### Task to carry out
Starting at the top of the listing below, copy each line exactly, stopping after the line that contains "Click the next".

= = =

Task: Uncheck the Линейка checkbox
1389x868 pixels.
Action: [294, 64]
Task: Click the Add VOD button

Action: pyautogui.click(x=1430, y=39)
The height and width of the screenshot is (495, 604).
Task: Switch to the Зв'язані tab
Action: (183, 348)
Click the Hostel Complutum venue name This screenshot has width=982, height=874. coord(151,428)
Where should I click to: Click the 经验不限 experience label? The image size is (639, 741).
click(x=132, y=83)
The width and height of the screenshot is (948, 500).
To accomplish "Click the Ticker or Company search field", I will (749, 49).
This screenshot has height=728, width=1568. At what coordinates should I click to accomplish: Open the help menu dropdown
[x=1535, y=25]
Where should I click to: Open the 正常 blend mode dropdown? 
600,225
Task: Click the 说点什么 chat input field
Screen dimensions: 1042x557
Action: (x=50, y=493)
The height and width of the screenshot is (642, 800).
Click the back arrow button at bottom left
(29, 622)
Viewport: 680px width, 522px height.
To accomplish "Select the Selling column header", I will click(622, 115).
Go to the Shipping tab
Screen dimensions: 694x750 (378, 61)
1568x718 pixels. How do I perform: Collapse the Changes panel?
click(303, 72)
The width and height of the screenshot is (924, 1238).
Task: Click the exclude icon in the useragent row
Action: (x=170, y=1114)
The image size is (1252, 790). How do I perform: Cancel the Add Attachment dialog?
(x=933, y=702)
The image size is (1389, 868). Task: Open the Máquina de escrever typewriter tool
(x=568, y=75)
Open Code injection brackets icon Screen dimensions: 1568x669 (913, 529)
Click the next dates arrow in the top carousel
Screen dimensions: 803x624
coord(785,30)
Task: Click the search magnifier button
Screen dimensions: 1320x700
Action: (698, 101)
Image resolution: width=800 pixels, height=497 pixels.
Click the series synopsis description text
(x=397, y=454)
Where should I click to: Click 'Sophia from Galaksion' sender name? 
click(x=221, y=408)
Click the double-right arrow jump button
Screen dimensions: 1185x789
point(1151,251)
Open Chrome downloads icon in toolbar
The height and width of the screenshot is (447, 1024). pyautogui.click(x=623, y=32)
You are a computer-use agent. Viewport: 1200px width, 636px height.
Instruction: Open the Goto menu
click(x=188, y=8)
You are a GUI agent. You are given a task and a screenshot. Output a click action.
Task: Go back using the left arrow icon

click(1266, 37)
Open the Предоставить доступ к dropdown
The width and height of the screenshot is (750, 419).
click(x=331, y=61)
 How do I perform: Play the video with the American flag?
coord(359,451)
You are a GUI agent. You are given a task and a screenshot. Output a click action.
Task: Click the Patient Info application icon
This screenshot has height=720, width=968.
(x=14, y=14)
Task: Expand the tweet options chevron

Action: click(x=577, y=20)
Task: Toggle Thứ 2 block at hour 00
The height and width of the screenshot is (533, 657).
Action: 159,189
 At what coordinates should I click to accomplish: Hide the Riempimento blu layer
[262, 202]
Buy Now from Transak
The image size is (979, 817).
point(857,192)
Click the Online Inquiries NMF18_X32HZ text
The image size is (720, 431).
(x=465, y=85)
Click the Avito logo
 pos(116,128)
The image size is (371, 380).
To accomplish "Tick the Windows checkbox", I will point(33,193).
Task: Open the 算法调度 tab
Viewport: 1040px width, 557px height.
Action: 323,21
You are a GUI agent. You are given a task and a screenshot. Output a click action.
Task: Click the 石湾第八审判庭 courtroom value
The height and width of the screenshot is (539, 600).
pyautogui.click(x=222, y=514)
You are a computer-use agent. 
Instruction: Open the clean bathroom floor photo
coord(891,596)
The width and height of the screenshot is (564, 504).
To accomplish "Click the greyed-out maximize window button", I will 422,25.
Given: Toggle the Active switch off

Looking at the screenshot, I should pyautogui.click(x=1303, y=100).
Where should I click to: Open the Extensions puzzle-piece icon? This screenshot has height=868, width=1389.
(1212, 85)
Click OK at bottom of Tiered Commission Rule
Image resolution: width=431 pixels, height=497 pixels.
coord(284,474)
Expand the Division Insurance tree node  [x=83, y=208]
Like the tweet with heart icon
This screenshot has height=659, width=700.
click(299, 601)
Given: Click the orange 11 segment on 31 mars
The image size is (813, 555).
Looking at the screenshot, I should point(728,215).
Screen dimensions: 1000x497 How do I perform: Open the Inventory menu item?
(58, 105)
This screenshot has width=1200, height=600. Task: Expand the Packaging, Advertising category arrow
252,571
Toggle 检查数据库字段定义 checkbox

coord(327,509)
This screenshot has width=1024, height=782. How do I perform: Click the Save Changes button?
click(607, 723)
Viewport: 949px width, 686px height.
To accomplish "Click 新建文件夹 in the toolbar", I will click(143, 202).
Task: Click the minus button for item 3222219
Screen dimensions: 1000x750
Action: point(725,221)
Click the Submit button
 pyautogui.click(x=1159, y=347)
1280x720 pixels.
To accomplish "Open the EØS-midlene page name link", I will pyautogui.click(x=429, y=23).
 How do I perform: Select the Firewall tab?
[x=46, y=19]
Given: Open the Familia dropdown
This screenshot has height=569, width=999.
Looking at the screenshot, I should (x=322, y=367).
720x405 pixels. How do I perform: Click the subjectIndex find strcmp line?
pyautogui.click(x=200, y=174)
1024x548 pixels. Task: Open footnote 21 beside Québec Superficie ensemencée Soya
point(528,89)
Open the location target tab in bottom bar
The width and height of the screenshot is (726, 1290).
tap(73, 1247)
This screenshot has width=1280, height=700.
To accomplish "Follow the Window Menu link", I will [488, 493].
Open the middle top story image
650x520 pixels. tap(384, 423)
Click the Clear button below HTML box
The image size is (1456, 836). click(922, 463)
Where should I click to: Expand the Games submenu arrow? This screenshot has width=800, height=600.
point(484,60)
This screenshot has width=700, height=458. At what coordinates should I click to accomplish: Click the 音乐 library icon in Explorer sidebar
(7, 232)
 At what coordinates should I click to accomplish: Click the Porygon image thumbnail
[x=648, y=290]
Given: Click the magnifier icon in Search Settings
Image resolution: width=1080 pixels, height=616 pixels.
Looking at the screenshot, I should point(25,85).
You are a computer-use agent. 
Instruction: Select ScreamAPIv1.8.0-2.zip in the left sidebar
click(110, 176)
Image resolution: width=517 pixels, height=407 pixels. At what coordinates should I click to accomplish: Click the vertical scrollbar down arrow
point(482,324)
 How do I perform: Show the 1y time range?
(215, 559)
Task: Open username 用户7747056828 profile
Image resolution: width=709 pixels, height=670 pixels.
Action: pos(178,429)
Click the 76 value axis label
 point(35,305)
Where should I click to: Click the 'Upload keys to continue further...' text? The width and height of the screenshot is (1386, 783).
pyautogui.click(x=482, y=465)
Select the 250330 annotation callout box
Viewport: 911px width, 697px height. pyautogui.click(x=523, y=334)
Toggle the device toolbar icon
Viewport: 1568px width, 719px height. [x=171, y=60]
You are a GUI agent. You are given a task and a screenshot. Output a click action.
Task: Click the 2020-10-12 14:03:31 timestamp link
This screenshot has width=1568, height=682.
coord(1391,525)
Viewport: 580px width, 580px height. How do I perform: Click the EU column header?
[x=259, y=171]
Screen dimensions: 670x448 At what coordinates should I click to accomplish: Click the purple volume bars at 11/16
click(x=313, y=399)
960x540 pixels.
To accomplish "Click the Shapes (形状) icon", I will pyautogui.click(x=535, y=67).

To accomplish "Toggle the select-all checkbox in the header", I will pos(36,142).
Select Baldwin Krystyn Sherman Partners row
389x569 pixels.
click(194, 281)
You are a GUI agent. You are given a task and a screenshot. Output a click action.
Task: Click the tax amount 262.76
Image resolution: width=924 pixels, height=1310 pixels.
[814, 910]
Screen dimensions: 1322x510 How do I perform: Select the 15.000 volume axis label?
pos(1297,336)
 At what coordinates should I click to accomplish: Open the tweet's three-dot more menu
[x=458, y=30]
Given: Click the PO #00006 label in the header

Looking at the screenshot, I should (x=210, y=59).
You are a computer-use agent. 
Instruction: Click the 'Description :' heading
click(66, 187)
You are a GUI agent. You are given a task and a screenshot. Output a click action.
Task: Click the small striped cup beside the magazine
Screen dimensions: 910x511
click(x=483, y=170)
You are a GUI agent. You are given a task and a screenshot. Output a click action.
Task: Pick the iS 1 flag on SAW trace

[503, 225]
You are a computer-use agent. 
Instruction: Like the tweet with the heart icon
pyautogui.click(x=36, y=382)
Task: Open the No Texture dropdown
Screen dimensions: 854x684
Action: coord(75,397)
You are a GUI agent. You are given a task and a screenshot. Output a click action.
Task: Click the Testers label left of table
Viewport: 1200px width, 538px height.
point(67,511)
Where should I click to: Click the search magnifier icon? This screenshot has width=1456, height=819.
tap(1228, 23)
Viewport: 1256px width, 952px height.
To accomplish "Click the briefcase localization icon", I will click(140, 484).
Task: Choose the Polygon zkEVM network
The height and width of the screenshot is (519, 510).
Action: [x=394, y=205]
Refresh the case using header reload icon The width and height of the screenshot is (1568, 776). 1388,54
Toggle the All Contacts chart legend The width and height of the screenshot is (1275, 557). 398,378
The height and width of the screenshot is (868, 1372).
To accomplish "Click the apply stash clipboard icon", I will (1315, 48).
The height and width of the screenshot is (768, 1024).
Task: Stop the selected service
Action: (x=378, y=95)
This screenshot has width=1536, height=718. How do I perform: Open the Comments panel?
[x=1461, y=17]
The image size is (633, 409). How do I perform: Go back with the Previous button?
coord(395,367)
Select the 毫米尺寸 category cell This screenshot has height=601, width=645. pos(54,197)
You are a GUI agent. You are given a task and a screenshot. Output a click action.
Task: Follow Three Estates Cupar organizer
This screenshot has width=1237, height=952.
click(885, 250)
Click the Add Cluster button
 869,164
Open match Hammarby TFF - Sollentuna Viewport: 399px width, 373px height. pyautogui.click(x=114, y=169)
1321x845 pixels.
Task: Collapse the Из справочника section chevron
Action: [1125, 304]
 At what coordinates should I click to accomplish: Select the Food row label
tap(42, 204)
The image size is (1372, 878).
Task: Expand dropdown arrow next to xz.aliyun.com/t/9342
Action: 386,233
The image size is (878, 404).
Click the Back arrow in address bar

= = =

### Result of this task
Task: Uncheck the Линейка checkbox
1389x868 pixels.
Action: [294, 64]
Task: Click the Add VOD button

Action: pyautogui.click(x=1430, y=39)
The height and width of the screenshot is (495, 604).
Task: Switch to the Зв'язані tab
Action: (183, 348)
Click the Hostel Complutum venue name This screenshot has width=982, height=874. coord(151,428)
Where should I click to: Click the 经验不限 experience label? The image size is (639, 741).
click(x=132, y=83)
The width and height of the screenshot is (948, 500).
To accomplish "Click the Ticker or Company search field", I will (749, 49).
This screenshot has height=728, width=1568. At what coordinates should I click to accomplish: Open the help menu dropdown
[x=1535, y=25]
Where should I click to: Open the 正常 blend mode dropdown? 
600,225
Task: Click the 说点什么 chat input field
Screen dimensions: 1042x557
Action: (x=50, y=493)
The height and width of the screenshot is (642, 800).
Click the back arrow button at bottom left
(29, 622)
Viewport: 680px width, 522px height.
To accomplish "Select the Selling column header", I will click(622, 115).
Go to the Shipping tab
Screen dimensions: 694x750 (378, 61)
1568x718 pixels. How do I perform: Collapse the Changes panel?
click(303, 72)
The width and height of the screenshot is (924, 1238).
Task: Click the exclude icon in the useragent row
Action: (x=170, y=1114)
The image size is (1252, 790). How do I perform: Cancel the Add Attachment dialog?
(x=933, y=702)
The image size is (1389, 868). Task: Open the Máquina de escrever typewriter tool
(x=568, y=75)
Open Code injection brackets icon Screen dimensions: 1568x669 (913, 529)
Click the next dates arrow in the top carousel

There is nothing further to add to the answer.